Im trying to parse a single of a csv file. Curently it is done with some online regex webpage but in the end it has to be implemented in c#. (as reaction of some question in the comments)
I read a lot of other articels here on SO to figure it out by myself, but im stuck in solving it.
My test line for my RegExp looks like this (UPDATE: quotes escaped inside of quoted-strings):
;;"test123;weiterer Text";;"Test mit " Zeichen im Spaltenwert";nächste Spalte mit " Begrenzungszeichen;"4711";irgendwas 123,4;1222;"foo"test"
;;"test123;weiterer Text";;"Test mit "" Zeichen im Spaltenwert";nächste Spalte mit "" Begrenzungszeichen;"4711";irgendwas 123,4;1222;"foo""test"
Problem:
What i have done so far with several googling and my limited understanding of regular expressions is this expression
(?<=^|;)(\".\"|[^;]*)|[^;]+
This gives following result
[0] =>
[1] =>
[2] => "test123
[3] => weiterer Text"
[4] =>
[5] => "Test mit " Zeichen im Spaltenwert"

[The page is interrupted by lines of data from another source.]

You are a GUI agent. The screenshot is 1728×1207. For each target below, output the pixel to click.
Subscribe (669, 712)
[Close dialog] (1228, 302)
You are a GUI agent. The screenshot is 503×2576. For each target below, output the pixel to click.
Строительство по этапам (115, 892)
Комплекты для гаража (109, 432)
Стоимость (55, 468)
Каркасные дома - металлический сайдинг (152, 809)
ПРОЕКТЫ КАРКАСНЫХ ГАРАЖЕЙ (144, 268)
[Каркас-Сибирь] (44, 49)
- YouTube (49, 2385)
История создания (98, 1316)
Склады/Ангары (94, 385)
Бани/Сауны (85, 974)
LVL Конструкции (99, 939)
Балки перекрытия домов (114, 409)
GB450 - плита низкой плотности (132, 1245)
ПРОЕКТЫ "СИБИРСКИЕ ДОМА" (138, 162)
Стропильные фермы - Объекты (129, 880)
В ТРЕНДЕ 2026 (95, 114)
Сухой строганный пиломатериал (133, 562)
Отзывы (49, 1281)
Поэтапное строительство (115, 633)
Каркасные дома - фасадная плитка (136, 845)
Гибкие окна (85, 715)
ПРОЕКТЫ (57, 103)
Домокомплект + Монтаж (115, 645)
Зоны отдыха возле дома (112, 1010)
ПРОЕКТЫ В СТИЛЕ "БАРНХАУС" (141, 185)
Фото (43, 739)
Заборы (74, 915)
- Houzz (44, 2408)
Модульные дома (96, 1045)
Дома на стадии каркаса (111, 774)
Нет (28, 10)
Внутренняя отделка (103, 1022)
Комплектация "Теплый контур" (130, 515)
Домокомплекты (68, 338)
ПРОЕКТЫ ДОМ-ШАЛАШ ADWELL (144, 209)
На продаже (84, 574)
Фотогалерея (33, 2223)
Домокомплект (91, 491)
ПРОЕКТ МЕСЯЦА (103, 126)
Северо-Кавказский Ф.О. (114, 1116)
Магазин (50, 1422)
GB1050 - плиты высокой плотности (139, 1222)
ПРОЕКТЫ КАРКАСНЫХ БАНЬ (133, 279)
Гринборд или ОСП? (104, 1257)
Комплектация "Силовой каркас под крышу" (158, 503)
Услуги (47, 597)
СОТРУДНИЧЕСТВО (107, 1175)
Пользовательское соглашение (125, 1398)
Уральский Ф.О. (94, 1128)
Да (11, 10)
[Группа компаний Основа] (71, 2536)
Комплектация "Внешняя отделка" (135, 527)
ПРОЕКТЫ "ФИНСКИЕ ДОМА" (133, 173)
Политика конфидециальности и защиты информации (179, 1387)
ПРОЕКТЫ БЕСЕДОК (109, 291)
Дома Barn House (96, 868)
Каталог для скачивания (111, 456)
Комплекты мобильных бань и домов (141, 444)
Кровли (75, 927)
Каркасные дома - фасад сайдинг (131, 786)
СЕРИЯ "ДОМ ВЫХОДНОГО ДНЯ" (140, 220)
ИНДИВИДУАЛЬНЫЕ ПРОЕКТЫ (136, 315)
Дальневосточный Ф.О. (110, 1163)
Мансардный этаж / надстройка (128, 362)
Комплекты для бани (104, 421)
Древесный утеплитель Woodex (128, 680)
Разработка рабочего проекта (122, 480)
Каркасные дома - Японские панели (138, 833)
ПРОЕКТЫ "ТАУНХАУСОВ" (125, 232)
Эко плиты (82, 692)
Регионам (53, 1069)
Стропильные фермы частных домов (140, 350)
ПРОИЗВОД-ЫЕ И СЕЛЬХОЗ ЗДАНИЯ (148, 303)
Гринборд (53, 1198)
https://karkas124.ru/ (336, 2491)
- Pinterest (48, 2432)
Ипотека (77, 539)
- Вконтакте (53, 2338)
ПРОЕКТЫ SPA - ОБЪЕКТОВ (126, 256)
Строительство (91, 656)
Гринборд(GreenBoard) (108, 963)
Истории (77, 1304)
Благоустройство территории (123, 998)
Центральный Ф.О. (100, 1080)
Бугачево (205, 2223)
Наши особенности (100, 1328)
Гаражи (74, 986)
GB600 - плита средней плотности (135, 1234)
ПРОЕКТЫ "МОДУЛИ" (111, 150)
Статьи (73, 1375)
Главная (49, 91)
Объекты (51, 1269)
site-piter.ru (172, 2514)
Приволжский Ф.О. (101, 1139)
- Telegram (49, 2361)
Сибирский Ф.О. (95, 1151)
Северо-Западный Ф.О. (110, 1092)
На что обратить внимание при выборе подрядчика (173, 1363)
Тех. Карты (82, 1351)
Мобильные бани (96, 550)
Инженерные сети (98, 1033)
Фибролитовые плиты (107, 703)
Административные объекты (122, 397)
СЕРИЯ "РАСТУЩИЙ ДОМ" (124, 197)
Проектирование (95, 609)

[6] => nächste Spalte mit " Begrenzungszeichen
[7] => "4711"
[8] => irgendwas 123,4
[9] => 1222
[10] => "foo"test"
Tested with https://www.myregextester.com/
The problem i have now is at the elements 2 and 3. This text
"test123;weiterer Text"
has to be one column but gets splited at the semicolon inside of the quoted string, although i thought i told the expression to match everysthing inside of quotation marks.
Any help here is highly appreciated. Thanks in advance.
Assuming a proper csv that uses doubled quotes for escaping (""
), that is read line by line you can use
"(?:[^"]+|"")*"|[^;]+|(?<=;|^)(?=;|$)
Basically three different ways to match a column:
"(?:[^"]+|"")*"
starting and closing quote with non-quotes or double quotes between[^;]+
a series of non-semikolons(?<=;|^)(?=;|$)
an empty field between semikolons or between semikolon and start/endNote:
\n
in the negated character classesSee https://regex101.com/r/twKZVN/1
(While regex 101 tests a PCRE pattern, all features used are also available in a .net pattern.